Stored data entries:

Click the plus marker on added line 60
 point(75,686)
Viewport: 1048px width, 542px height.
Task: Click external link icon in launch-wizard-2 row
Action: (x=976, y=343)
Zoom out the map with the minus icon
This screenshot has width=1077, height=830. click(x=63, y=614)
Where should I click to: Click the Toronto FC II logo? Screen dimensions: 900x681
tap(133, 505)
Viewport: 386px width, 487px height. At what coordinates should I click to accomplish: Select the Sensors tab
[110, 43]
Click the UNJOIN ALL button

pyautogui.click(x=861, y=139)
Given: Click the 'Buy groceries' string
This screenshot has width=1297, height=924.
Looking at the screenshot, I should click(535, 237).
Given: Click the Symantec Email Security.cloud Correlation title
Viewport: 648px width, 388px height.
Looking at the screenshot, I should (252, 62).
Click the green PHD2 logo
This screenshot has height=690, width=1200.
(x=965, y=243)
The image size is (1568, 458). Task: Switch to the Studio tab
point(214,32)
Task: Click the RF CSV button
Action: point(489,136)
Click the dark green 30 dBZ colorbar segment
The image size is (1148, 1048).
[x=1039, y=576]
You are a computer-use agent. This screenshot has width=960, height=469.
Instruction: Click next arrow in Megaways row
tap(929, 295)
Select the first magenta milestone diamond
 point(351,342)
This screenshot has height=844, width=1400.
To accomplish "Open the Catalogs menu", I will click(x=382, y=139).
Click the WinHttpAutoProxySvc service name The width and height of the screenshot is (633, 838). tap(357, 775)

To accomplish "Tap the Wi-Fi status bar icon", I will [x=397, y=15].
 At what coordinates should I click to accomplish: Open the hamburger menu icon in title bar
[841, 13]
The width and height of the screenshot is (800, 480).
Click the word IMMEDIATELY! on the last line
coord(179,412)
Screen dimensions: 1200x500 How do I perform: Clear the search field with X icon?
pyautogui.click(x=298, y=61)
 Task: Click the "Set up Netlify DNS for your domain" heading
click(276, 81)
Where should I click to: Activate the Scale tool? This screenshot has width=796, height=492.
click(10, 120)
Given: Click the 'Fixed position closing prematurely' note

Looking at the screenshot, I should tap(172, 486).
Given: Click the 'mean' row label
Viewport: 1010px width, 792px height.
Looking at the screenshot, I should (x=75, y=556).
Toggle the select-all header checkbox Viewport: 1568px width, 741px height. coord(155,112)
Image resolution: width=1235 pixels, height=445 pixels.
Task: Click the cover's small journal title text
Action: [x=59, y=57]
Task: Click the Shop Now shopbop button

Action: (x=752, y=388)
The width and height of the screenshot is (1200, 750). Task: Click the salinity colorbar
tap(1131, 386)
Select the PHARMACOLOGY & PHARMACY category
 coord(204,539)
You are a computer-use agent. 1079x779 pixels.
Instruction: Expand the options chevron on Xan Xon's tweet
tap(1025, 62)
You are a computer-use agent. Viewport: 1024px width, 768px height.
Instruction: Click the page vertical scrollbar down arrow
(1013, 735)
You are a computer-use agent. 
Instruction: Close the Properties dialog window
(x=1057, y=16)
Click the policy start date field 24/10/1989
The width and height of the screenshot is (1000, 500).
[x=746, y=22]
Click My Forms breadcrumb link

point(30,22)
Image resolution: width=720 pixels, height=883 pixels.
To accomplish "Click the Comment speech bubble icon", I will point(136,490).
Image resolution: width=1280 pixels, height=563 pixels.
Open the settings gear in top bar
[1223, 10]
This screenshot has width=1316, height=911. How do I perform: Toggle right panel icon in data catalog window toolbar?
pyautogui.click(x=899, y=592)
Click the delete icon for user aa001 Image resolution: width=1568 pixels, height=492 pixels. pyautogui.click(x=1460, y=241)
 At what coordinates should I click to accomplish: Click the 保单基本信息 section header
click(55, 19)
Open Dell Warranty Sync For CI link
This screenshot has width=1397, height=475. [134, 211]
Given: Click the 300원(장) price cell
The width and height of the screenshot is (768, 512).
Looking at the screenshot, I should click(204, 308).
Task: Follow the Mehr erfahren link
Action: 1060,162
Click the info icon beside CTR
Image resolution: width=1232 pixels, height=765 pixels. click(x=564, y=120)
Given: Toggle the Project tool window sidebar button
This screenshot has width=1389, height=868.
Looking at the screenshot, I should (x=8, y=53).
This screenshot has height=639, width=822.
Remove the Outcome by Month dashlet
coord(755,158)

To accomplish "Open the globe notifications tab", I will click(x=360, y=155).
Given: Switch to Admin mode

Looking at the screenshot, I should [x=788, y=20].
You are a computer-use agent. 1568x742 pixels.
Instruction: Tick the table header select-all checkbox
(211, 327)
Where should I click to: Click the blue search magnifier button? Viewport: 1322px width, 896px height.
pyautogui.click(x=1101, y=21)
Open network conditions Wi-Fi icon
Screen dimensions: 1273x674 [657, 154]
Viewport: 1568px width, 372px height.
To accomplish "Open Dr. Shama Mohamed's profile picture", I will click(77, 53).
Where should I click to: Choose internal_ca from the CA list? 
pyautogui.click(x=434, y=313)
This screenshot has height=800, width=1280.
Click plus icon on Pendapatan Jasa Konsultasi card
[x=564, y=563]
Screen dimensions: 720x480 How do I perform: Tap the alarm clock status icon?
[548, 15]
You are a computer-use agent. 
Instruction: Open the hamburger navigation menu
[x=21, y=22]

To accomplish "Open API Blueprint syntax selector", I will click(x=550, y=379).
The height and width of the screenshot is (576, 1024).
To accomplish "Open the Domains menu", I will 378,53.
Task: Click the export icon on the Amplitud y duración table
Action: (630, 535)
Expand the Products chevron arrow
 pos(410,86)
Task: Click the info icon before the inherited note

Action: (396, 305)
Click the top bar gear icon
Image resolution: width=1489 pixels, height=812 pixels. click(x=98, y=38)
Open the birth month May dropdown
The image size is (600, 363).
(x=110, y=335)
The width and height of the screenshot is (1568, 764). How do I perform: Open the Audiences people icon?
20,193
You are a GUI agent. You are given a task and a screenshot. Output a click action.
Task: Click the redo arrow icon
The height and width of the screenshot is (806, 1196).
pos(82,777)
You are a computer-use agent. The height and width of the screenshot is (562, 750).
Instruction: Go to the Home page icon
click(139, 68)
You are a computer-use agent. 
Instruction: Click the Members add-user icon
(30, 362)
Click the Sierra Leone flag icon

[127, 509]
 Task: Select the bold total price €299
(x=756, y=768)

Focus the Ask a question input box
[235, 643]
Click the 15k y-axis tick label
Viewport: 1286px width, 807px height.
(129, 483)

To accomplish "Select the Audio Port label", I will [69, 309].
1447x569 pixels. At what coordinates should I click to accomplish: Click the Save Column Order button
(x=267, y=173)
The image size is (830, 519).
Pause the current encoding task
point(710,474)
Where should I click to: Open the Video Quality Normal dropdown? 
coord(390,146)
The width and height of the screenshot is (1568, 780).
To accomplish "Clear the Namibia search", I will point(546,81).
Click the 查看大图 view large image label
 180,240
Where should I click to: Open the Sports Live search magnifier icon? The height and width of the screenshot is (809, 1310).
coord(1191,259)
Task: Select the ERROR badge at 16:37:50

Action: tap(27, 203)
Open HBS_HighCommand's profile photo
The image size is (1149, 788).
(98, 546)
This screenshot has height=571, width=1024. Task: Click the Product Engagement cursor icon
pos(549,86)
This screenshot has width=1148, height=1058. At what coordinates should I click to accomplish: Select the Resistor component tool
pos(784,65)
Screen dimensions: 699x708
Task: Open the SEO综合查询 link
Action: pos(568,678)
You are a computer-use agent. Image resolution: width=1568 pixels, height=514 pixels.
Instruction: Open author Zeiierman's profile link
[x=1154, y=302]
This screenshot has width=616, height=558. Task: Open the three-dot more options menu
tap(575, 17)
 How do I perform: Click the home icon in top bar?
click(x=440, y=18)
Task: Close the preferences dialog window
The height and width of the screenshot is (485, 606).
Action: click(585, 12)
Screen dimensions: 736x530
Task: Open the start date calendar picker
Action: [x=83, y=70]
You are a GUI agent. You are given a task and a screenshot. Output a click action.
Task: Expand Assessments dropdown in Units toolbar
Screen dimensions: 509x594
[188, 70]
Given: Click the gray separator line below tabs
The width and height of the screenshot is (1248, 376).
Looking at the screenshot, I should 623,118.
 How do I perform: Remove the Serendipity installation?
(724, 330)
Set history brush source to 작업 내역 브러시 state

[TASK]: The reply should consist solely of the lines above from the one that has "The width and height of the screenshot is (768, 512)." through the one that has "Viewport: 1568px width, 372px height.", reproduced exactly.

[YOUR RESPONSE]:
The width and height of the screenshot is (768, 512).
Looking at the screenshot, I should click(204, 308).
Task: Follow the Mehr erfahren link
Action: 1060,162
Click the info icon beside CTR
Image resolution: width=1232 pixels, height=765 pixels. click(x=564, y=120)
Given: Toggle the Project tool window sidebar button
This screenshot has width=1389, height=868.
Looking at the screenshot, I should (x=8, y=53).
This screenshot has height=639, width=822.
Remove the Outcome by Month dashlet
coord(755,158)

To accomplish "Open the globe notifications tab", I will click(x=360, y=155).
Given: Switch to Admin mode

Looking at the screenshot, I should [x=788, y=20].
You are a computer-use agent. 1568x742 pixels.
Instruction: Tick the table header select-all checkbox
(211, 327)
Where should I click to: Click the blue search magnifier button? Viewport: 1322px width, 896px height.
pyautogui.click(x=1101, y=21)
Open network conditions Wi-Fi icon
Screen dimensions: 1273x674 [657, 154]
Viewport: 1568px width, 372px height.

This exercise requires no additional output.